Natural Rationality | decision-making in the economy of nature

3/5/08

Coke, Pepsi, and The Brain--redux



ResearchBlogging.orgIn 2004, a team of neuroscientist conducted a new version of the Pepsi Challenge. Not only did participants had to indicate which cola they prefer, but they had to do this while their brain was scanned. Results showed that when subjects tasted samples of Pepsi and Coke with and without the brand’s label, they reported different preferences (McClure et al., 2004). Without labels, subjects evaluate both drinks similarly. When drinks were labeled, subjects report a stronger preference for Coke, and this effect was correlated with a stronger activity in the medial prefrontal cortex. This was due, according to the researchers (and many neuromarketers) to the effectiveness of Coke’s branding strategies. Somehow, Coke managed to trigger certains associations in our brain, and simply seeing their logo is enough to make a drink taste better. A similar effect was observed with costly wine bottles. Non-experts feels that the same bottle of wine with an expensive price tag is more appreciated than with a cheap one, and the expensive one elicit stronger activity in orbitofrontal cortex (Plassmann et al, 2008). Again, an area important in emotional processing.

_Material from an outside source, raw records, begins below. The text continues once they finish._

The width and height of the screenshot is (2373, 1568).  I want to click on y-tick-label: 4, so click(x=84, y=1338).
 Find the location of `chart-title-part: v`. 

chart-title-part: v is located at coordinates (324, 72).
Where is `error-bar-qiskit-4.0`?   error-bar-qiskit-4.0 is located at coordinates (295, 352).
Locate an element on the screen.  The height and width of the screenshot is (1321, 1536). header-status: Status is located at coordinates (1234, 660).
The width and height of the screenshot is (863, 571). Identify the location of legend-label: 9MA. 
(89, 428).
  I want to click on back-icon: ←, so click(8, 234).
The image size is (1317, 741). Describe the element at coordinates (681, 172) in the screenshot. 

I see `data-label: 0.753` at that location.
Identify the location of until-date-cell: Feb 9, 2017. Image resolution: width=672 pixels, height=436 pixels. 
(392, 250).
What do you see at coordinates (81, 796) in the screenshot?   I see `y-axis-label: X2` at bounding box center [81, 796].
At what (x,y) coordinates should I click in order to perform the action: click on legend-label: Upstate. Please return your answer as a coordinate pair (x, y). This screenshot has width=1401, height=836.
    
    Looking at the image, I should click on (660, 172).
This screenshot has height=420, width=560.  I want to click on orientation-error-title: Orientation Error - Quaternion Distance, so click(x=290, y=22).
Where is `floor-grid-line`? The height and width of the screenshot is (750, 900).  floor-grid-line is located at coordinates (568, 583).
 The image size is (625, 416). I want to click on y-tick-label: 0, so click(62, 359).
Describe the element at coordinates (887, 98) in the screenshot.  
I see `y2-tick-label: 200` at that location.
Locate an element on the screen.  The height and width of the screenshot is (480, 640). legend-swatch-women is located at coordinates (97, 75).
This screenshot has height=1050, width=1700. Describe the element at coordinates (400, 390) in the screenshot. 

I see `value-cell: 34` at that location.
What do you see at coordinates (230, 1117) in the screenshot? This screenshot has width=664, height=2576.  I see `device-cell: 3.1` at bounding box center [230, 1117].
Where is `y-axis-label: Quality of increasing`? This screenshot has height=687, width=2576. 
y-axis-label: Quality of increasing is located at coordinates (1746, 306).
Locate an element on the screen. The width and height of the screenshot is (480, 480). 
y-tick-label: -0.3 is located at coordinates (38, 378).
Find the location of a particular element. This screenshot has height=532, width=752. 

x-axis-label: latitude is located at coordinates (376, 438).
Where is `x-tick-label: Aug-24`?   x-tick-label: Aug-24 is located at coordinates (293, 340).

A new study (Koenigs & Tranel, 2008) showed that some people are less sensitive to this branding effect: subjects with ventromedial prefrontal cortex damage (an area involved in emotional processing). Unlike their normal counterpart, these patients maintained their preference for Pepsi. Thus, as the authors conclude “[l]acking the normal affective processing, VMPC patients may base their brand preference primarily on their taste preference.” The VMPC thus act as a gate that let emotional memories affect present evaluations.

  • Koenigs, M., Tranel, D. (2007). Prefrontal cortex damage abolishes brand-cued changes in cola preference. Social Cognitive and Affective Neuroscience, 3(1), 1-6. DOI: 10.1093/scan/nsm032
  • McClure, S. M., Li, J., Tomlin, D., Cypert, K. S., Montague, L. M., & Montague, P. R. (2004). Neural Correlates of Behavioral Preference for Culturally Familiar Drinks. Neuron, 44(2), 379-387.
  • Plassmann, H., O'Doherty, J., Shiv, B., Rangel, A. (2008). Marketing actions can modulate neural representations of experienced pleasantness. Proceedings of the National Academy of Sciences, 105(3), 1050-1054. DOI: 10.1073/pnas.0706929105





1 Comments:

michael webster said...

As i recall, the earlier experiments were flawed. First taste while important, was not the end and be all for cola drinkers.

Trying to emulate the sweeter initial taste of Pepsi is what lead to the New Coke fiasco.

If you want, drop me an email and I will try to find the references.